>>>>

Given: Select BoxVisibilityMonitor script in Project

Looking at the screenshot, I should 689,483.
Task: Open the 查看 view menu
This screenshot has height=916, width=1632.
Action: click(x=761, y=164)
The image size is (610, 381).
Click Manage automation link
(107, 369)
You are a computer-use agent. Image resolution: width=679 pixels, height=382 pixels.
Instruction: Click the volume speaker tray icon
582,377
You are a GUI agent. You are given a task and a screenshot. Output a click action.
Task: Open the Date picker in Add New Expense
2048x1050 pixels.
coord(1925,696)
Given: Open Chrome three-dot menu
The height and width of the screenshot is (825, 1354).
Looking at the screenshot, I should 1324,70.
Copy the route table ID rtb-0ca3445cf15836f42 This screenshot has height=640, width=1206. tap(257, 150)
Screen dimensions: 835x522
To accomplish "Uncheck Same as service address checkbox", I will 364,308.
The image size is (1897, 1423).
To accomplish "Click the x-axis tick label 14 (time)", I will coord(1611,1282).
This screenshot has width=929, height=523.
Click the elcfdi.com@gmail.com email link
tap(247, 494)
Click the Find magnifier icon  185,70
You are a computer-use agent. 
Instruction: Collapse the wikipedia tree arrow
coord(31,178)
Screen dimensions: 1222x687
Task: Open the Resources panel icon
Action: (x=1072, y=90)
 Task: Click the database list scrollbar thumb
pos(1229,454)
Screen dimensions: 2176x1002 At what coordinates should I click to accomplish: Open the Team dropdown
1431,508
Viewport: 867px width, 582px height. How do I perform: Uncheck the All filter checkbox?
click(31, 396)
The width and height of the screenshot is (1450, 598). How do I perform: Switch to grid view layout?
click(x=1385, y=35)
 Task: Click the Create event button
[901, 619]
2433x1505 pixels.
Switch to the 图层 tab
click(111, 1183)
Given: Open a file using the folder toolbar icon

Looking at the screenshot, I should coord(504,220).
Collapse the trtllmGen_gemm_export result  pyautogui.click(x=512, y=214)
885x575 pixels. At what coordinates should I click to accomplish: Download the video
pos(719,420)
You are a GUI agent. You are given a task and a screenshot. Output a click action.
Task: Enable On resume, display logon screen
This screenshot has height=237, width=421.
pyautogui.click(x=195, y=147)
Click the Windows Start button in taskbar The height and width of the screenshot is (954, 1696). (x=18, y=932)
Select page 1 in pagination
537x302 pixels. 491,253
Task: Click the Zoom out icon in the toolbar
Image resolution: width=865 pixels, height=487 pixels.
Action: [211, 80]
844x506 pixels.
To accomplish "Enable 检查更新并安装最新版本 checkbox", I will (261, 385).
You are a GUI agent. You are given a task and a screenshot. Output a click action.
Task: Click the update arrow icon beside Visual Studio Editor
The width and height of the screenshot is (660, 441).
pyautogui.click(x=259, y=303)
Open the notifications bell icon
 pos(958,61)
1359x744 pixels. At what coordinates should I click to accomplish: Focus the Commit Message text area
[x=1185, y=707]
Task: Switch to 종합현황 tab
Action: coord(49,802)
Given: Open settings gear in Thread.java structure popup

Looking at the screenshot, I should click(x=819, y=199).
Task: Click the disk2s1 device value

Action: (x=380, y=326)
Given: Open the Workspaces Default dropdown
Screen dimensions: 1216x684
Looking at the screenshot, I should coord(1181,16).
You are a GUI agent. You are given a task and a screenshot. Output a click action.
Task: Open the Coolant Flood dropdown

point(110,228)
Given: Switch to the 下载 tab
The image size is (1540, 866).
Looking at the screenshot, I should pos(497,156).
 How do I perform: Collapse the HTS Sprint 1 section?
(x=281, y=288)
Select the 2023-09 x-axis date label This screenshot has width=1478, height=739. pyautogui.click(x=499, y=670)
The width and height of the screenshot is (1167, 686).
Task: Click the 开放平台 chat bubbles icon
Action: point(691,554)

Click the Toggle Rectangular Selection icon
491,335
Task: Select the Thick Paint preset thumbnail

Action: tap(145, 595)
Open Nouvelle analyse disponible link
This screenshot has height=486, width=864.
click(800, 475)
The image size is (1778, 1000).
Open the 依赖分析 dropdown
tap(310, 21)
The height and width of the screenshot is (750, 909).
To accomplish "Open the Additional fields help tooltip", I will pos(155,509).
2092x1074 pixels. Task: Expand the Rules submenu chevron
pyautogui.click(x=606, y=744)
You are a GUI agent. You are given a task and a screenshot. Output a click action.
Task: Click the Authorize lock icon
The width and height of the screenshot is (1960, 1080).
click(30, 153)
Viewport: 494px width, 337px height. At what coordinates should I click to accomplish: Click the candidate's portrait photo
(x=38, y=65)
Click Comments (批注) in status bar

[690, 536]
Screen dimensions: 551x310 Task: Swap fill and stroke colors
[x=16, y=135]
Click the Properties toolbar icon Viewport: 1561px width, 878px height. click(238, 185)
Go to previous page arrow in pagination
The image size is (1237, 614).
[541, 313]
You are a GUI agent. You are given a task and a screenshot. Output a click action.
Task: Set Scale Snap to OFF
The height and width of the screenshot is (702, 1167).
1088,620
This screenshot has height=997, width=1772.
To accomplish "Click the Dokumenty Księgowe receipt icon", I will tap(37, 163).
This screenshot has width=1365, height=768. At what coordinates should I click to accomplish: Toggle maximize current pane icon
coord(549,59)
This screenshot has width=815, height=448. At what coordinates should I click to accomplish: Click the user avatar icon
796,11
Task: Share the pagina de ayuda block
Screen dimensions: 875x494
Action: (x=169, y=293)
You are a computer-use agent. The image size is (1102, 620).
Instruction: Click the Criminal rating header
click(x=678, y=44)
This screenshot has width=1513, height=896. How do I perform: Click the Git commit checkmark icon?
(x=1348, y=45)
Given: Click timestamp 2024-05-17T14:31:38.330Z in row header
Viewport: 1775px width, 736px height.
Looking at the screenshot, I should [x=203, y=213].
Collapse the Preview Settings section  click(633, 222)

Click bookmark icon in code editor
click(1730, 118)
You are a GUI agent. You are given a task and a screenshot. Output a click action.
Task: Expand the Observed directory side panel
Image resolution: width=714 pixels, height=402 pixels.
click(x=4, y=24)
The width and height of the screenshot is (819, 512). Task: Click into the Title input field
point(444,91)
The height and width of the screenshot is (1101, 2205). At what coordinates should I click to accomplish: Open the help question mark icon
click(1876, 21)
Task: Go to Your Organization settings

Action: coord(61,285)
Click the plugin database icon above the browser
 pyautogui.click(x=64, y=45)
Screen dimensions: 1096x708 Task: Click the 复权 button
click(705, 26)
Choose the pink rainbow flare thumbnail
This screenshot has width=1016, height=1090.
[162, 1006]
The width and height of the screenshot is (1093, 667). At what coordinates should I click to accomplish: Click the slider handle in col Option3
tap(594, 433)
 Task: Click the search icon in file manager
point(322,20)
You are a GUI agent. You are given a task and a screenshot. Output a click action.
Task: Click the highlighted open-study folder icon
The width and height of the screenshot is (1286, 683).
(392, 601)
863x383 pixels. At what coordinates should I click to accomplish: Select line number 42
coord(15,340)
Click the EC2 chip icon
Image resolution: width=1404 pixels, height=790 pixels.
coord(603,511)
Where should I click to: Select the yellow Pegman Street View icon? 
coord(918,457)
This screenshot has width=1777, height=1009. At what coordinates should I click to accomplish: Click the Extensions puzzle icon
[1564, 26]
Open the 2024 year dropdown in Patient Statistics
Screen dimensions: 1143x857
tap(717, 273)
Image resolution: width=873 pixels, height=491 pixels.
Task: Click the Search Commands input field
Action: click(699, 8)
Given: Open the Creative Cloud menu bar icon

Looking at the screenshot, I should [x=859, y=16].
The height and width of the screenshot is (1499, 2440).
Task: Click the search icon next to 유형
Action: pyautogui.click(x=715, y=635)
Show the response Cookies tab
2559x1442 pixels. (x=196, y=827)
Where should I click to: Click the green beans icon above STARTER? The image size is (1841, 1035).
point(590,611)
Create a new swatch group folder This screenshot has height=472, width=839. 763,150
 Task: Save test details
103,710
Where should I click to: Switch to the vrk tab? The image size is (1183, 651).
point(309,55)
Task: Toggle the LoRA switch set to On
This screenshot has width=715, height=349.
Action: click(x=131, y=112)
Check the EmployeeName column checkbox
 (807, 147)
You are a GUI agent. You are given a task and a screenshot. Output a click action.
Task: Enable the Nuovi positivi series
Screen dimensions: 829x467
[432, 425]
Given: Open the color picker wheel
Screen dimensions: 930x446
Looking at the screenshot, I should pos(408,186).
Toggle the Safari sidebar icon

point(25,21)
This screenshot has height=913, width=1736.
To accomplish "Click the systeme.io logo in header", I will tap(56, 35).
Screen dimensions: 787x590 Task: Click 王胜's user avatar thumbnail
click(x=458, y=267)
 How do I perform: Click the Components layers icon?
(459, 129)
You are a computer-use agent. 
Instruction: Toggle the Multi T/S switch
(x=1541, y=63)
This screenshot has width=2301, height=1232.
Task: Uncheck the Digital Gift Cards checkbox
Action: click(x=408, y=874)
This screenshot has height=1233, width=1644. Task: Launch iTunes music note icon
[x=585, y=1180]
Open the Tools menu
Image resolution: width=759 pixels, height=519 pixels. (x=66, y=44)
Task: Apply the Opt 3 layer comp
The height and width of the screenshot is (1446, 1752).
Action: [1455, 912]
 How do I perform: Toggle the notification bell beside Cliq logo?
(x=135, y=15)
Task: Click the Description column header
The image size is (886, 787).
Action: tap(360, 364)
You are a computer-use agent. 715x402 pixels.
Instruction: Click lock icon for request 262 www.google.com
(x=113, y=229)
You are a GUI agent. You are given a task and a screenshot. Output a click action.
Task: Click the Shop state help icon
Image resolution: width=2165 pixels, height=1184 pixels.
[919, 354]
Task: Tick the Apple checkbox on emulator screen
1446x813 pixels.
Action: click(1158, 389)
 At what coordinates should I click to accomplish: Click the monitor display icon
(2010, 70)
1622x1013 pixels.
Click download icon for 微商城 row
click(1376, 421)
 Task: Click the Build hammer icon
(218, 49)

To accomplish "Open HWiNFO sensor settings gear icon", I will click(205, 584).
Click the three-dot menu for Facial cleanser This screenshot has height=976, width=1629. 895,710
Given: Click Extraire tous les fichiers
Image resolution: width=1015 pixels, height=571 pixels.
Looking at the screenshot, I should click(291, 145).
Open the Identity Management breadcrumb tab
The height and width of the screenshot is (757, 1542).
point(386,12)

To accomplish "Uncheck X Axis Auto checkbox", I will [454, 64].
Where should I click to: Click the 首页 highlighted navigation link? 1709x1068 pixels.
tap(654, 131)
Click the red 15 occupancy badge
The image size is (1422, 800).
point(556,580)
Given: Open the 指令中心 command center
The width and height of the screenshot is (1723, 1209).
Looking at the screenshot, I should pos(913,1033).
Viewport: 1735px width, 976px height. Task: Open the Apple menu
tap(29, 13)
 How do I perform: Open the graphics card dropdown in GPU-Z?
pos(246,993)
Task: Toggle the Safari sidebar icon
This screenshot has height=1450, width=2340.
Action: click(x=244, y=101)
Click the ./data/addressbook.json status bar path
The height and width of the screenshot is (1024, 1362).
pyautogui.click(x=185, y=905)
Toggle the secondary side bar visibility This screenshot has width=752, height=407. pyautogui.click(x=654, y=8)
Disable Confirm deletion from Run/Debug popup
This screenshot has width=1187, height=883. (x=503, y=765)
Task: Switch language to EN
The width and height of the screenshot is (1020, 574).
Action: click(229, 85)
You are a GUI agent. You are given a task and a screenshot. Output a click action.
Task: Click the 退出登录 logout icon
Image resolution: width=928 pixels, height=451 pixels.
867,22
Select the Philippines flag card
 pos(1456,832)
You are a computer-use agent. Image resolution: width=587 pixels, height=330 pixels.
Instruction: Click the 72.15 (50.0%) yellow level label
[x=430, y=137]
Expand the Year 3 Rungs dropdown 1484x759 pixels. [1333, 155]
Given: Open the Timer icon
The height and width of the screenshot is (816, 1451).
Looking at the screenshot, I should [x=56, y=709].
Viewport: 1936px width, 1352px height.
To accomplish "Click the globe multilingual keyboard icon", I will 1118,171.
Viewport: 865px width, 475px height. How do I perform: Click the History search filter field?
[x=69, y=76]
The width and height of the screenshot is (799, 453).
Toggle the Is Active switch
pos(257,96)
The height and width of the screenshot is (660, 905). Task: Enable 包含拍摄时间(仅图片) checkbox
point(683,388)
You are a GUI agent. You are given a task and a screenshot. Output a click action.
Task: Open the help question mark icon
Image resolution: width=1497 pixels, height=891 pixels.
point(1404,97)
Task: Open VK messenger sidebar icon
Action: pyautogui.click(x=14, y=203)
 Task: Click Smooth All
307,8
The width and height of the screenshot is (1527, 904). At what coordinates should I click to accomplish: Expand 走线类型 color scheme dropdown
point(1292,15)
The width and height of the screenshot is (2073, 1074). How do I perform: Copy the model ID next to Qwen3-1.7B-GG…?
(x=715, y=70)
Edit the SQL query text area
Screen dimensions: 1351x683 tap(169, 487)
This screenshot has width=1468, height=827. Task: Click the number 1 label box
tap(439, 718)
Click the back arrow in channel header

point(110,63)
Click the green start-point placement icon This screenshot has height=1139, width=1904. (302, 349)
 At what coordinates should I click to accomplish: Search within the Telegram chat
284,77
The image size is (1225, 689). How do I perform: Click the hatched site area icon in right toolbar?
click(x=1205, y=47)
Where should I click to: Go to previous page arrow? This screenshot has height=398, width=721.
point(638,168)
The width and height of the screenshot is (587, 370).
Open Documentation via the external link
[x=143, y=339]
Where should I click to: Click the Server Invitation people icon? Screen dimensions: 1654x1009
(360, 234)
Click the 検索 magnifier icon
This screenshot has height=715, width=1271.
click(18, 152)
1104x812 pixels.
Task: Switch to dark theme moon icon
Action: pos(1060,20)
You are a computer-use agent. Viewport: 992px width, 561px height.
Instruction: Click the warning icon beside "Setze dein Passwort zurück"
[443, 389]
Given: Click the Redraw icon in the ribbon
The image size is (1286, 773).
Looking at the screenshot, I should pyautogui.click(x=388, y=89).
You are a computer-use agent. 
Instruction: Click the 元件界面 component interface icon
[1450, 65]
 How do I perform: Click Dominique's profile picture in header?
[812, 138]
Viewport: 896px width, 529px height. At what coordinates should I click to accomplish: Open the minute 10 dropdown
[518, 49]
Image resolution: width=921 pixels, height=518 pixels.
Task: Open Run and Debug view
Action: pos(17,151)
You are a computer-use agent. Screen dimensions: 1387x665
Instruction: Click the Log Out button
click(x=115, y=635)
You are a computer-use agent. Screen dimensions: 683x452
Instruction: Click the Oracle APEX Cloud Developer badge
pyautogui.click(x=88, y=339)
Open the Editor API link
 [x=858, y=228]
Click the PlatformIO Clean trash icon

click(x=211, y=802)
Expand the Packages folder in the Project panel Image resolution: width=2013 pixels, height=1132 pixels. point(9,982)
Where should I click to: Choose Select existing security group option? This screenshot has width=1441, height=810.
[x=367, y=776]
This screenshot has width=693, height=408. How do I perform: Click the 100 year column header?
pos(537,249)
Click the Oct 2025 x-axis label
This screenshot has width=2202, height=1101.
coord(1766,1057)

<<<<

Look through the material above. Copy each line where the word "computer" appears.

■ SOLVED PROBLEM ■
You are a computer-use agent. Image resolution: width=679 pixels, height=382 pixels.
You are a computer-use agent. 
You are a computer-use agent. The image size is (1102, 620).
You are a computer-use agent. 
You are a computer-use agent. 715x402 pixels.
You are a computer-use agent. Image resolution: width=587 pixels, height=330 pixels.
You are a computer-use agent. Viewport: 992px width, 561px height.
You are a computer-use agent. 
You are a computer-use agent. Screen dimensions: 1387x665
You are a computer-use agent. Screen dimensions: 683x452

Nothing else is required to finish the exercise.